Pixel coordinate grounding data>

════════════════

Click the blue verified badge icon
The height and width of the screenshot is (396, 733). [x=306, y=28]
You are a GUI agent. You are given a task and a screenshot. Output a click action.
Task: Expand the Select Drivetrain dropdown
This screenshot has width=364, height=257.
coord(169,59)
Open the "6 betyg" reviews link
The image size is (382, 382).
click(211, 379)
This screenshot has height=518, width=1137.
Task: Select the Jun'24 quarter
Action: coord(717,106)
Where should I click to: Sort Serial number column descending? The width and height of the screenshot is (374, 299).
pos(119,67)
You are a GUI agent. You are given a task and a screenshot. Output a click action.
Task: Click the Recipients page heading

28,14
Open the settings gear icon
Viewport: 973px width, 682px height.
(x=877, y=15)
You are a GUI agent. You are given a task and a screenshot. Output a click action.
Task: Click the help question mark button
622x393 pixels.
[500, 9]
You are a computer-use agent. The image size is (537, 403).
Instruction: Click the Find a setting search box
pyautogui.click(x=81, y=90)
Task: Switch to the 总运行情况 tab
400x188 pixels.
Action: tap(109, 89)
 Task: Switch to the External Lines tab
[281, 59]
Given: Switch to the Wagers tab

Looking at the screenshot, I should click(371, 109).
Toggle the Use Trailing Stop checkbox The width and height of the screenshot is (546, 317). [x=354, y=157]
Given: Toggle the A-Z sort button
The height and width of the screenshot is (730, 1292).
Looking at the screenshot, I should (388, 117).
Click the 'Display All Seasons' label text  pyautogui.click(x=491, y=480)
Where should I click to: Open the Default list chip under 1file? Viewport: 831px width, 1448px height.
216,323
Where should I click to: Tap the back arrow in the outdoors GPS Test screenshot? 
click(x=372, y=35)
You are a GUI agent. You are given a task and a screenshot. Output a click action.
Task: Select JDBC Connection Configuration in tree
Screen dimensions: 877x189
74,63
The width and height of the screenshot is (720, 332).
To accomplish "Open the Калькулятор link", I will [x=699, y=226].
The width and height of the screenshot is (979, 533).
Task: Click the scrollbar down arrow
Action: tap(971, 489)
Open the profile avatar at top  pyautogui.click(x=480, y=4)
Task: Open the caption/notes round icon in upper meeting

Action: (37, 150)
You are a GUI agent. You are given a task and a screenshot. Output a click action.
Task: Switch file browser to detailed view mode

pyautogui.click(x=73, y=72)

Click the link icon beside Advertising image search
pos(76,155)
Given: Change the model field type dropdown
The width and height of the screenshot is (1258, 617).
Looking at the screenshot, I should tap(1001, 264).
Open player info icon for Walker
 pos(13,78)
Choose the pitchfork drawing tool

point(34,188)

════════════════

Copy each record from above exactly, and include every line.

Answer section>
Click the blue verified badge icon
The height and width of the screenshot is (396, 733). [x=306, y=28]
You are a GUI agent. You are given a task and a screenshot. Output a click action.
Task: Expand the Select Drivetrain dropdown
This screenshot has width=364, height=257.
coord(169,59)
Open the "6 betyg" reviews link
The image size is (382, 382).
click(211, 379)
This screenshot has height=518, width=1137.
Task: Select the Jun'24 quarter
Action: coord(717,106)
Where should I click to: Sort Serial number column descending? The width and height of the screenshot is (374, 299).
pos(119,67)
You are a GUI agent. You are given a task and a screenshot. Output a click action.
Task: Click the Recipients page heading

28,14
Open the settings gear icon
Viewport: 973px width, 682px height.
(x=877, y=15)
You are a GUI agent. You are given a task and a screenshot. Output a click action.
Task: Click the help question mark button
622x393 pixels.
[500, 9]
You are a computer-use agent. The image size is (537, 403).
Instruction: Click the Find a setting search box
pyautogui.click(x=81, y=90)
Task: Switch to the 总运行情况 tab
400x188 pixels.
Action: tap(109, 89)
 Task: Switch to the External Lines tab
[281, 59]
Given: Switch to the Wagers tab

Looking at the screenshot, I should click(371, 109).
Toggle the Use Trailing Stop checkbox The width and height of the screenshot is (546, 317). [x=354, y=157]
Given: Toggle the A-Z sort button
The height and width of the screenshot is (730, 1292).
Looking at the screenshot, I should (388, 117).
Click the 'Display All Seasons' label text  pyautogui.click(x=491, y=480)
Where should I click to: Open the Default list chip under 1file? Viewport: 831px width, 1448px height.
216,323
Where should I click to: Tap the back arrow in the outdoors GPS Test screenshot? 
click(x=372, y=35)
You are a GUI agent. You are given a task and a screenshot. Output a click action.
Task: Select JDBC Connection Configuration in tree
Screen dimensions: 877x189
74,63
The width and height of the screenshot is (720, 332).
To accomplish "Open the Калькулятор link", I will [x=699, y=226].
The width and height of the screenshot is (979, 533).
Task: Click the scrollbar down arrow
Action: tap(971, 489)
Open the profile avatar at top  pyautogui.click(x=480, y=4)
Task: Open the caption/notes round icon in upper meeting

Action: (37, 150)
You are a GUI agent. You are given a task and a screenshot. Output a click action.
Task: Switch file browser to detailed view mode

pyautogui.click(x=73, y=72)

Click the link icon beside Advertising image search
pos(76,155)
Given: Change the model field type dropdown
The width and height of the screenshot is (1258, 617).
Looking at the screenshot, I should tap(1001, 264).
Open player info icon for Walker
 pos(13,78)
Choose the pitchfork drawing tool

point(34,188)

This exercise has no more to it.